Bronchoconstriction and other related effects may be mediated by release of leukotrienes, prostaglandins, or other inflammatory factors. Some evidence suggests that free radicals and oxidative stress may play a role, and that metabolites of SO2 (especially sulfites) may be responsible for clastogenicity. Sulfur dioxide–induced bronchoconstriction, occurs when the gas acts on tracheobronchial receptors to induce a cholinergic reflex. Inhaled sulfur dioxide elicited a stronger reaction in sulfite oxidase–deficient rats than endogenously accumulated sulfites and S-sulfocysteine (a reaction product of sulfite with cysteine residues in proteins). Noncholinergic mechanisms for sulfur dioxide–induced bronchoconstriction have been demonstrated in humans as well. In one study, asthmatic subjects were administered indomethacin – a prostaglandin synthetase inhibitor – followed by challenge with sulfur dioxide gas; a reduction in airway responsiveness was observed.

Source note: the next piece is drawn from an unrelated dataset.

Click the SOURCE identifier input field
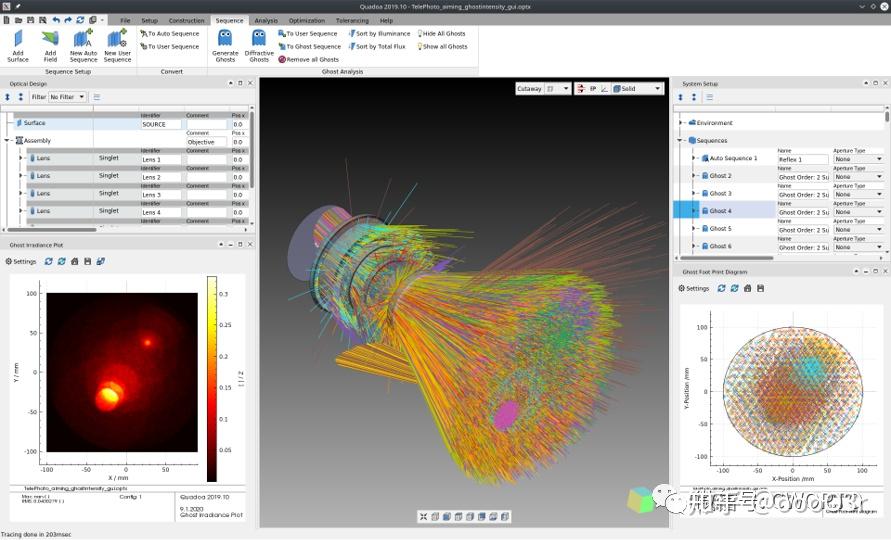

Sulfur dioxide reacts vigorously with strong alkalis and oxidizing agents. The moist gas corrodes most metals. Sulfur dioxide is incompatible with chlorates, fluorine, interhalogens, powdered metals, metal oxides, metal acetylides, sodium hydroxide, and diethyl zinc. It is also incompatible with thiamine and gelatin.

Return refillable compressed gas cylinders to supplier. Pass into soda ash solution, then add calcium hypochlorite; neutralize and flush to sewer with water (A-38).

Occupational workers should be careful at workplaces because exposure to sulfur dioxide occurs from breathing it in the air. It affects the lungs and at high levels may result in burning of the nose and throat, breathing diffi culties, and severe airway obstructions.

GRAS listed. Accepted for use as a food additive in Europe. Included in the FDA Inactive Ingredients Database (IV infusions; injection solutions). Included in the Canadian List of Acceptable Non-medicinal Ingredients.

Sulfur dioxide is available in technical and food grades for use in both commercial and industrial applications.